Assignment 1:
In the text on the universality of computation, why does it say an analog computer could perform only a handful of computations before its results became meaningless? Answer in one to three sentences.
Assignment 2:
Continue the text on the universality of computation from where it stops.

------ Selected text ------

The universality of computation (the concept that a general-purpose computer can implement any algorithm)—and the power of this idea—emerged at the same time as the first actual machines. There are four key concepts that underlie the universality and feasibility of computation and its applicability to our thinking. They are worth reviewing here, because the brain itself makes use of them. The first is the ability to communicate, remember, and compute information reliably. Around 1940, if you used the word “computer,” people assumed you were talking about an analog computer, in which numbers were represented by different levels of voltage, and specialized components could perform arithmetic functions such as addition and multiplication. A big limitation of analog computers, however, was that they were plagued by accuracy issues. Numbers could only be represented with an accuracy of about one part in a hundred, and as voltage levels representing them were processed by increasing numbers of arithmetic operators, errors would accumulate. If you wanted to perform more than a handful of computations, the results would become so inaccurate as to be meaningless.
Anyone who can remember the days of recording music with analog tape machines will recall this effect. There was noticeable degradation on the first copy, as it was a little noisier than the original. (Remember that “noise” represents random inaccuracies.) A copy of the copy was noisier still, and by the tenth generation the copy was almost entirely noise. It was assumed that the same problem would plague the emerging world of digital computers. We can understand such concerns if we consider the communication of digital information through a channel. No channel is perfect and each one will have some inherent error rate. Suppose we have a channel that has a .9 probability of correctly transmitting each bit. If I send a message that is one bit long, the probability of accurately transmitting it through that channel will be .9. Suppose I send two bits? Now the accuracy is .92 = .81. How about if I send one byte (eight bits)? I have less than an even chance (.43 to be exact) of sending it correctly. The probability of accurately sending five bytes is about 1 percent.

------ Data section ------

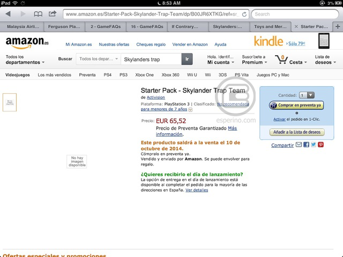The height and width of the screenshot is (257, 343).
Task: Share product via email envelope icon
Action: click(x=299, y=145)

------

Exercise result 1:
Analog computers represented numbers as voltage levels accurate to only about one part in a hundred. As those voltages passed through more and more arithmetic operators, the errors accumulated. After more than a handful of computations, the results were too inaccurate to mean anything.

Exercise result 2:
An obvious solution to circumvent this problem is to make the channel more accurate. Suppose the channel makes only one error in a million bits. If I send a file consisting of a half million bytes (about the size of a modest program or database), the probability of correctly transmitting it is less than 2 percent, despite the very high inherent accuracy of the channel. Given that a single-bit error can completely invalidate a computer program and other forms of digital data, that is not a satisfactory situation. Regardless of the accuracy of the channel, since the likelihood of an error in a transmission grows rapidly with the size of the message, this would seem to be an intractable barrier.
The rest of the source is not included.